ABOUT THIS TASK: Give back the whole listing verbatim, printing none of its pictures.

MATERIALS PROVIDED:
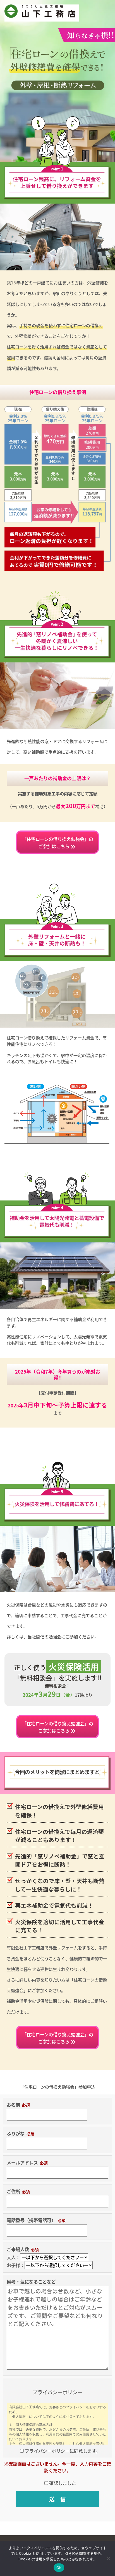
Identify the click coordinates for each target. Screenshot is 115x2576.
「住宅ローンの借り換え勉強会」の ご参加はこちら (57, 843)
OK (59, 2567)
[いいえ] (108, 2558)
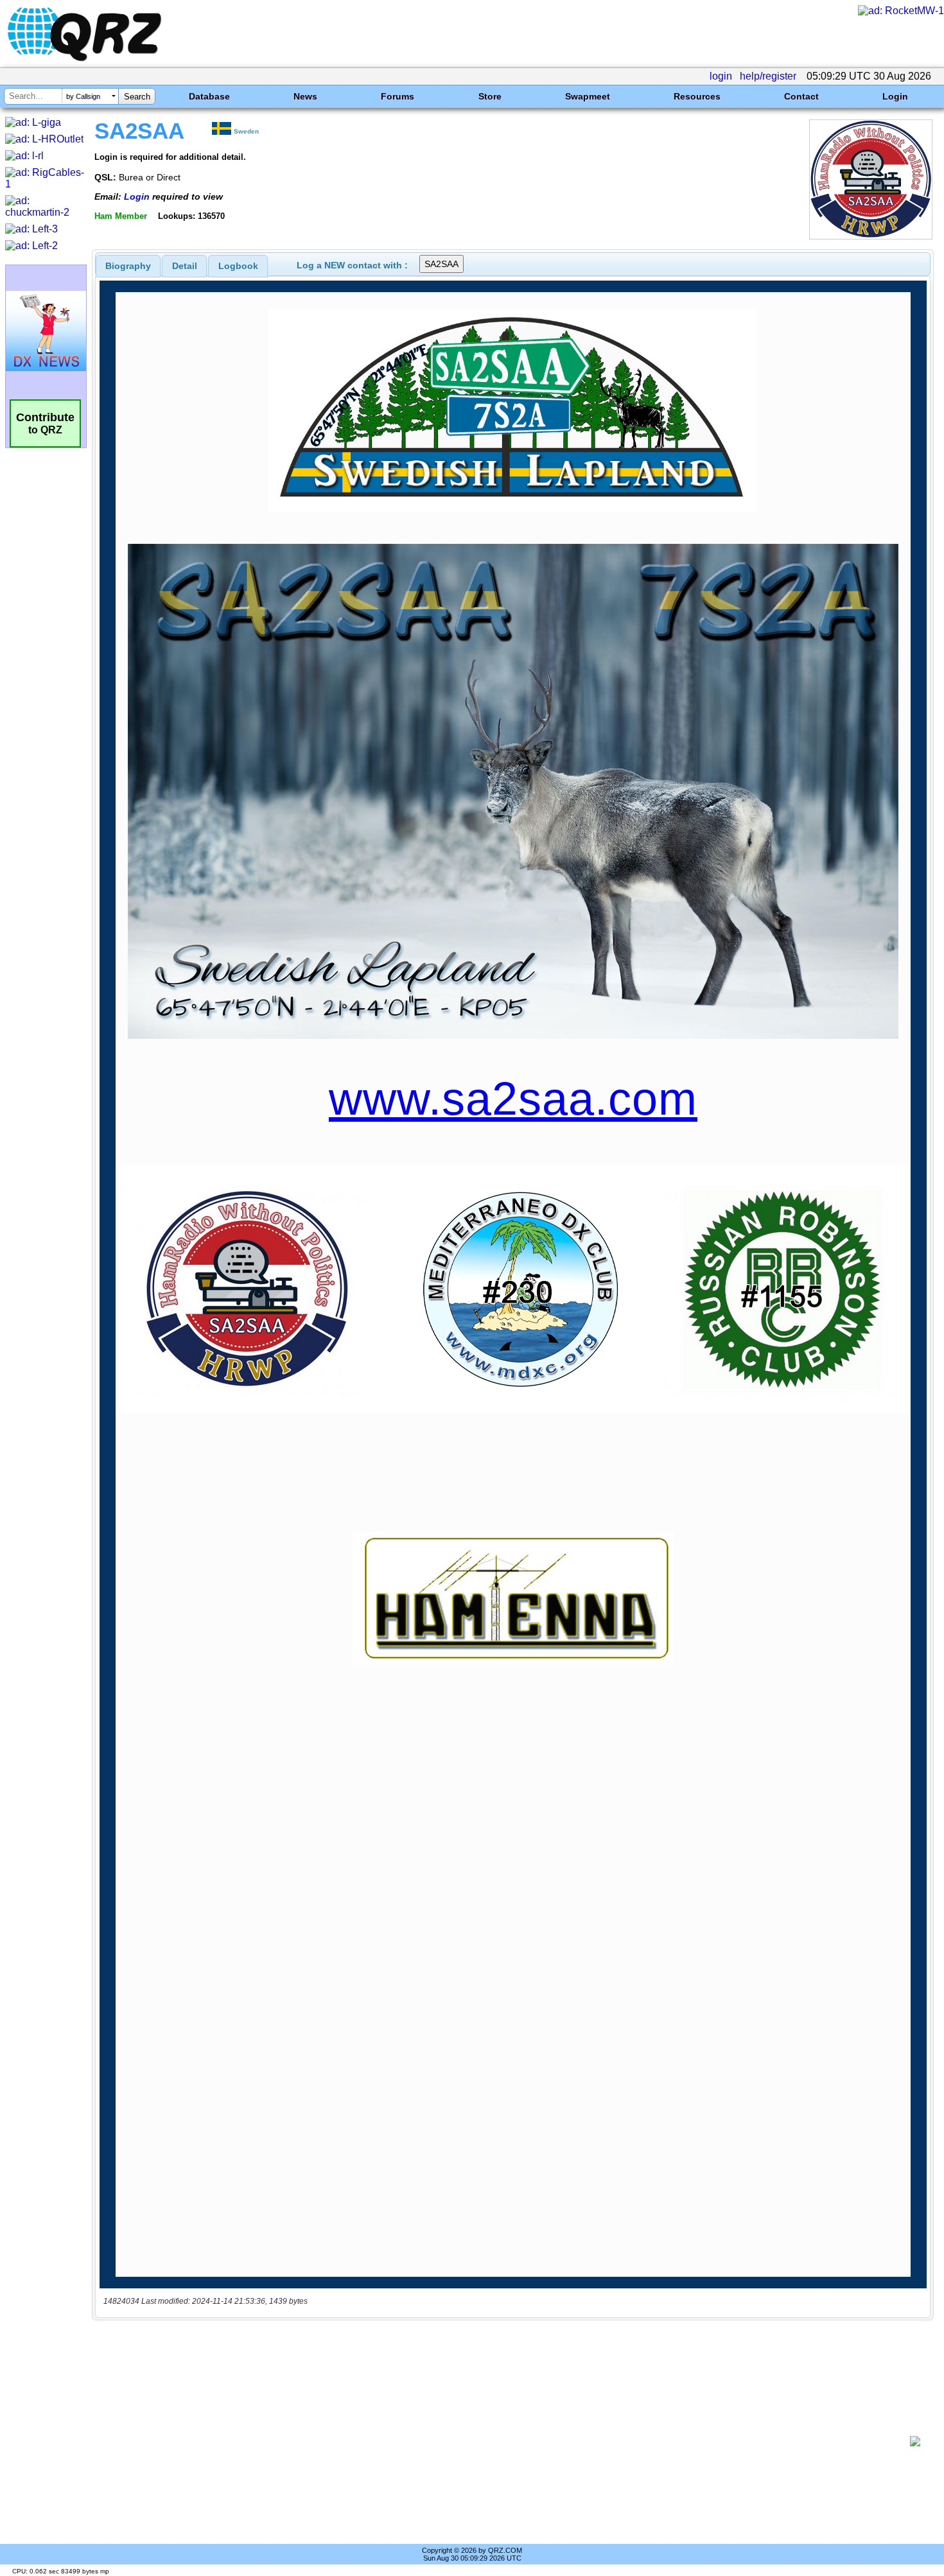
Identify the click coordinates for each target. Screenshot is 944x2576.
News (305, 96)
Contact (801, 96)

WRITTEN ANSWER:
Identify the click coordinates for each target. Screenshot is 115x2576.
「住宅ローンの借り換え勉強会」の ご参加はこちら (57, 843)
OK (59, 2567)
[いいえ] (108, 2558)
Identify the click coordinates for each target. Screenshot is 944x2576.
News (305, 96)
Contact (801, 96)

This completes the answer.